If you are thinking about buying health insurance, if there is a question in your mind such as what is good health insurance? Which health company is best and whether to buy individual health insurance or family health insurance. The first question that comes to your mind is whether to buy individual health insurance or family health insurance. Every insurer offers individual health insurance and family health insurance for its health insurance plans.
There are some benefits and drawbacks to both of these varieties. So always prepare notes so that you can buy a plan which is best for you and your family.
In conclusion, it is crucial to buy health insurance in today’s time to prevent the financial crisis.
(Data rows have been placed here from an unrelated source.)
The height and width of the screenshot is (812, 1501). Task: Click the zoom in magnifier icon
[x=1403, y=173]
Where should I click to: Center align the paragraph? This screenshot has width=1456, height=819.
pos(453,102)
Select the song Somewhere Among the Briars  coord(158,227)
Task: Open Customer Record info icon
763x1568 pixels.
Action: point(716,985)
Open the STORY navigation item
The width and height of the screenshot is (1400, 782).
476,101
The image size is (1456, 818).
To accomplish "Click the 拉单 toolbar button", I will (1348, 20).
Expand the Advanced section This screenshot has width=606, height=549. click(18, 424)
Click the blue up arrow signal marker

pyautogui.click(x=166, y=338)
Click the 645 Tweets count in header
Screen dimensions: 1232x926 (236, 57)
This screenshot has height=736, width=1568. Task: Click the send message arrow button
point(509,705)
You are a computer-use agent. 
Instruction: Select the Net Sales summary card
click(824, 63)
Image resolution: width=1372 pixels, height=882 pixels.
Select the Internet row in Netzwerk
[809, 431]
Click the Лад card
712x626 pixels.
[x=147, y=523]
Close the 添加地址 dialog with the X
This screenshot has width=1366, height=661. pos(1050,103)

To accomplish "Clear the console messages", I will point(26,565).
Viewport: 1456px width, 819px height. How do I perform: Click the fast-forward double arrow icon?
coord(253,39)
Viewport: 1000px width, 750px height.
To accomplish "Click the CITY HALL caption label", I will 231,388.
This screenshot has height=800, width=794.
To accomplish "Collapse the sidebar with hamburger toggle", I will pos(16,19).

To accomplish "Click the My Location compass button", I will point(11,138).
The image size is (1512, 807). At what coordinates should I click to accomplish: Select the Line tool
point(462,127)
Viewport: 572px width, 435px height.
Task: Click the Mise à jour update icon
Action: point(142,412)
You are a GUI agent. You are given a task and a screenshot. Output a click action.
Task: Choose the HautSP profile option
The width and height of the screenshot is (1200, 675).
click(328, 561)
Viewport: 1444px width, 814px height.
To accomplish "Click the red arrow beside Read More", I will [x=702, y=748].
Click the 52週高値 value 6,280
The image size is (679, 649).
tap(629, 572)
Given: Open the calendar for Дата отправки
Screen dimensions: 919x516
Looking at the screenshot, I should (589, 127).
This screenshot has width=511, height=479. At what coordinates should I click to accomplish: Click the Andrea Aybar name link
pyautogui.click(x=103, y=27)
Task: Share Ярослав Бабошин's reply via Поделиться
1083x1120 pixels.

You must keep all the above points in mind and compare Individual health insurance and family health insurance to choose good health insurance. We have been asked many times which health insurance company is best a lot of times, so above, I have put together some top-rated health insurance companies.
There are several types of health insurance plans companies offer. From coverage, premium, amount insured to customer reviews, and availability in your area, you must make notes on all the aspects before making a final decision on choosing the best health insurance. I have tried to cover all the essential points, but there is something I have forgotten to mention, or if you feel there is a piece of wrong information above, please write to us in the comments.